Tuesday, April 6, 2021
Samantha DeFlitch
Resurrection
During Holy Week, I have a practice of sharing one poem per day on Twitter that I feel encapsulates the nature of that day. One poet's work usually appears on both Holy Thursday and Good Friday: W.S. Merwin. Merwin's work has a huge range, but to me, there's so much forward movement and also cyclical movement in his poems; while the world pushes ahead, the world also returns to itself.
I find a lot of comfort, but also unease, in the week after Holy Week; yes, there is resurrection, and the alleluia has returned, but it's hard to keep from looking over my shoulder. Just last week, we had the Palm Sunday, and then the push further into the night; the agony in the garden; the crucifixion and its quiet reverberation throughout Holy Saturday. And the nature of the liturgical year means that, even amid the joy of the fifty days of the Easter season, I know that, eventually, Good Friday will be with us again. The year is always coming back to itself.
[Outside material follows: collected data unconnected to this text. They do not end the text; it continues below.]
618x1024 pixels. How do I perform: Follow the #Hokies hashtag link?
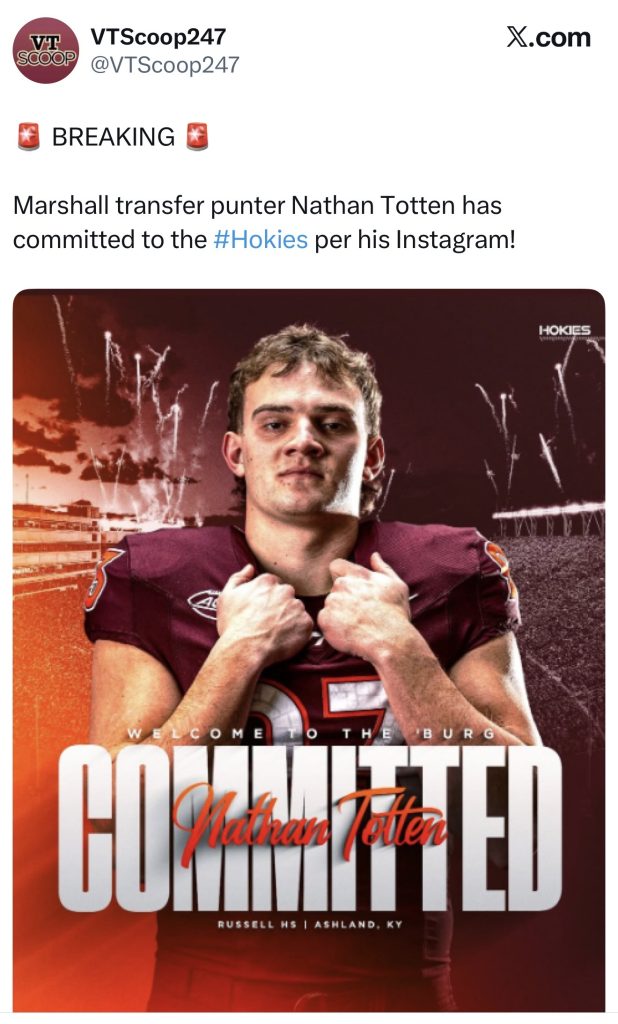(x=260, y=241)
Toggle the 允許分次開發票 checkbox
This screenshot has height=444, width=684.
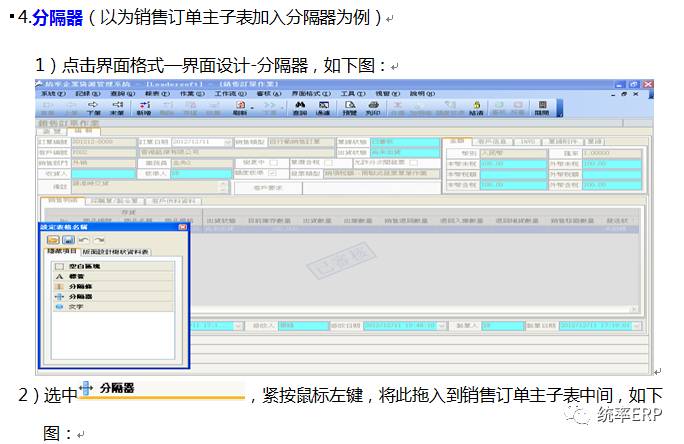click(414, 162)
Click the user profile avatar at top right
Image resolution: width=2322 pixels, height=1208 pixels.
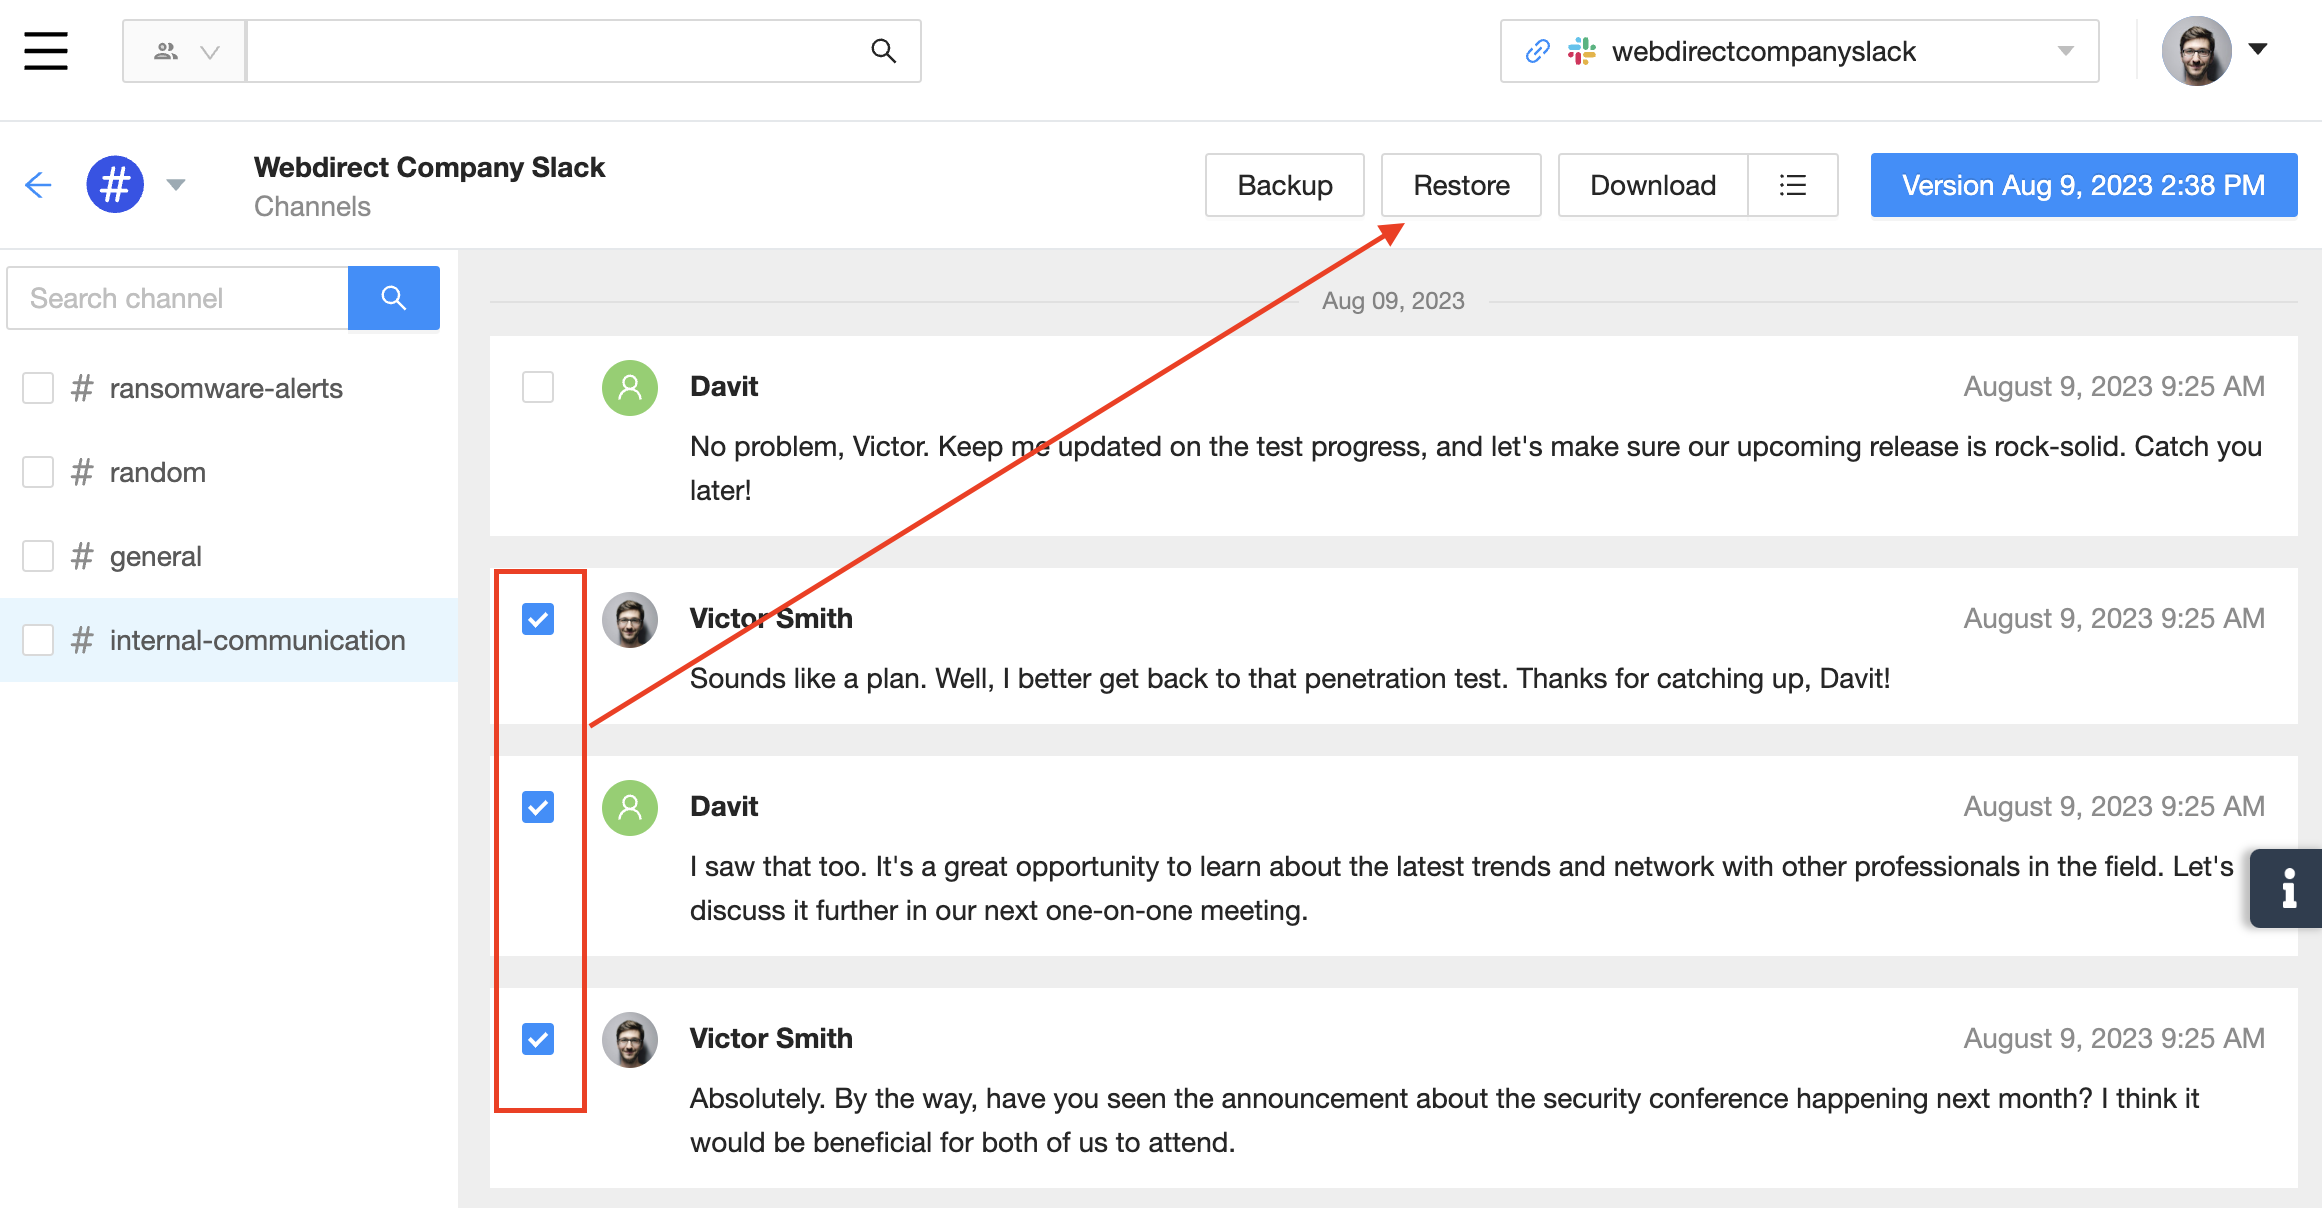click(2196, 51)
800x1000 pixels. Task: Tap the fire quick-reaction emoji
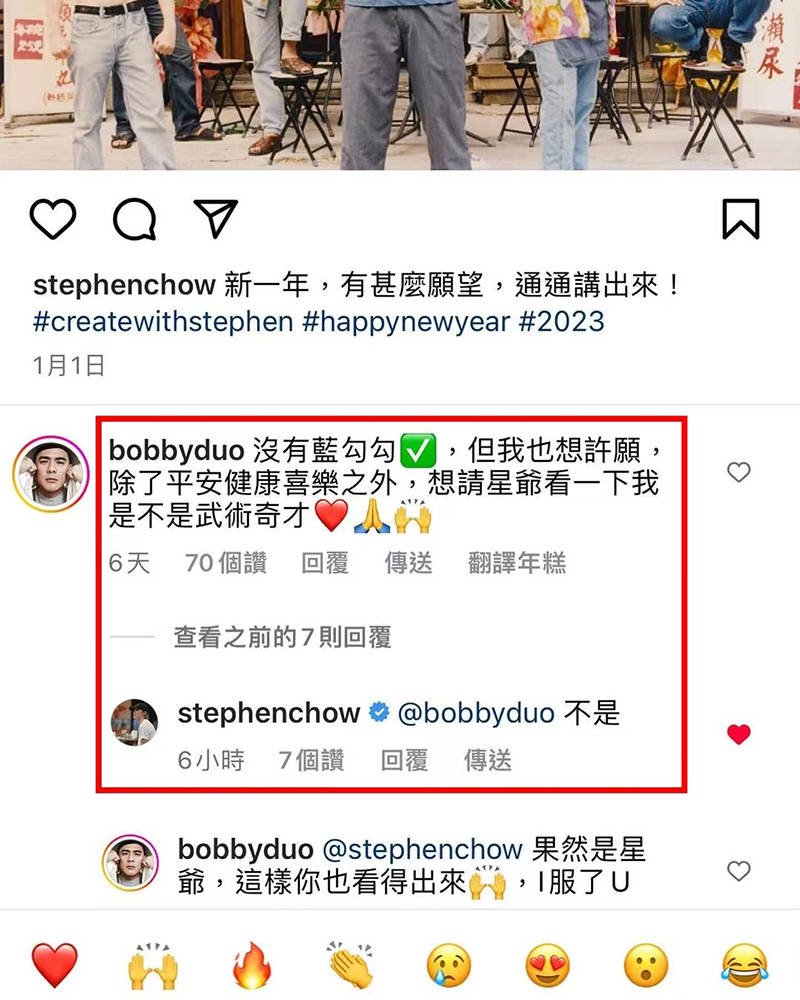252,964
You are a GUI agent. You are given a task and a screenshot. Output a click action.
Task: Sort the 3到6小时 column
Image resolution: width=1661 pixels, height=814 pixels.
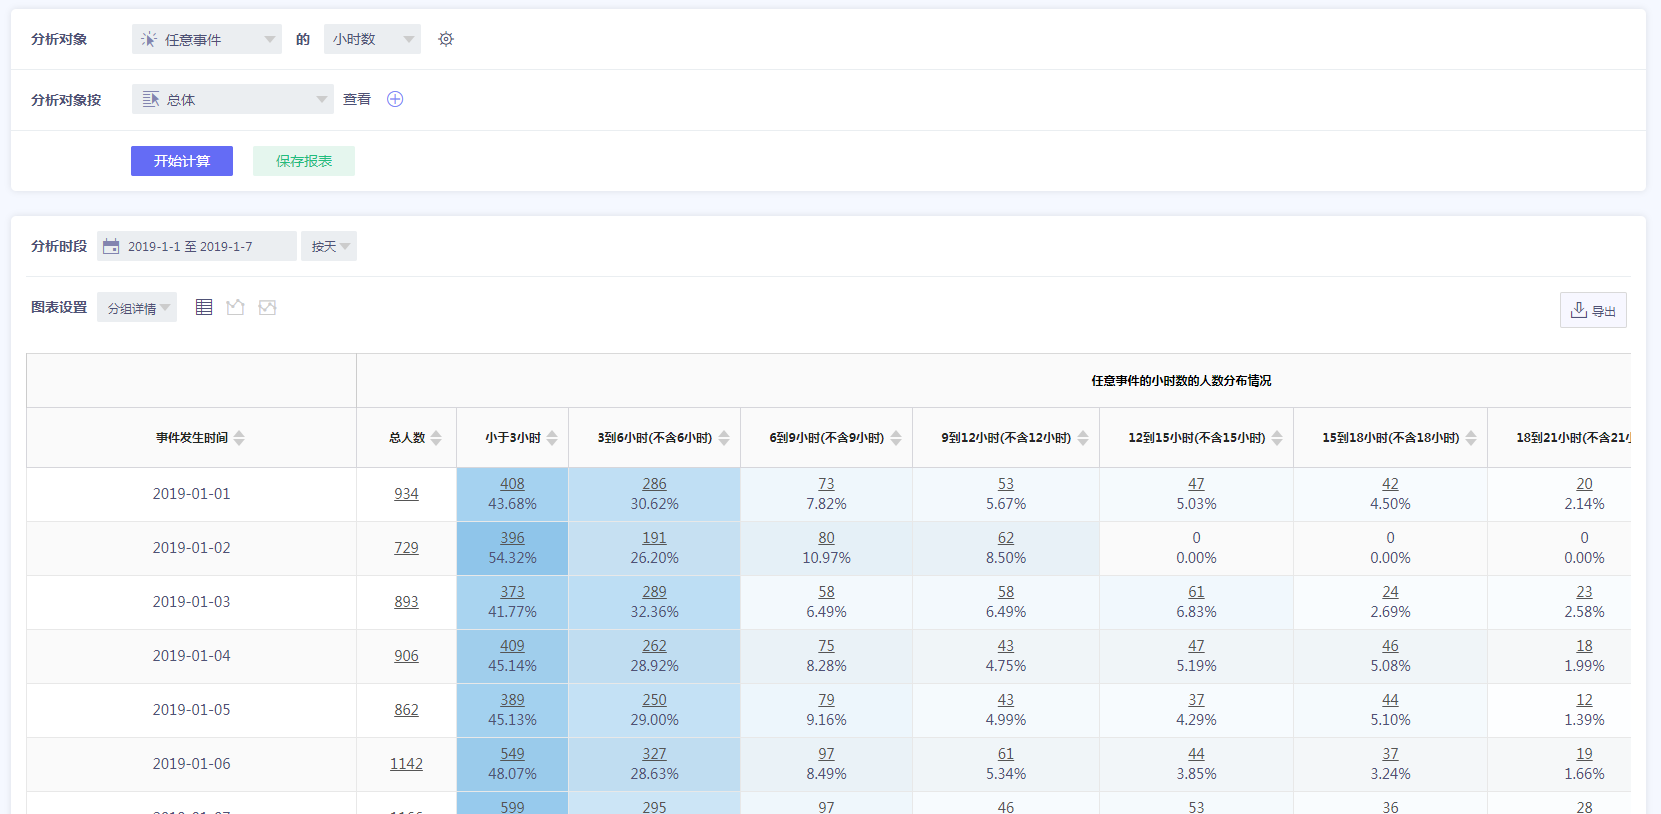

So, where does that leave us? How can we let ourselves take time to be present in the joy of resurrection, without looking forward to the hardship we know is coming down the line? I don't know. But I do find myself returning to poetry, and especially to Merwin, to provide some sort of an answer. In his poem "The Solstice" he notes:
We watch the bright birds in the morning
we hope for the quiet
daytime together
the year turns to air
but we are together the whole night
with the sun still going away
and the year
coming back
I suppose amid the uncertainty of the looping year, there is, paradoxically, certainty. There is grounding in the "bright birds in the morning" and in the sun, and in "we are together" in the darkness of the night. There's joy in moments we share with each other, in the bright flash of a wren at the feeder. Joy in being here: here at the gas station, here at the dinner table, here in line at the grocery store. Maybe joy is found in the mindfulness of being in the now-moment, even as we know the someday-moments are "coming back."
I'll end with one of my favorite Merwin poems, a short one called "Dusk in Winter":
The sun sets in the cold without friends
Without reproaches after all it has done for us
It goes down believing in nothing
When it has gone I hear the stream running
after it
It has brought its flute it is a long way
The final line always knocks me breathless. "It has brought its flute it is a long way." Indeed, it is a long way - whatever it is: the year, the anticipation of resurrection, the sleepless nights, the sickness, the wait for a vaccine, the long drive home. It is all a long way, but look: it has brought its flute. It has brought its alleluia.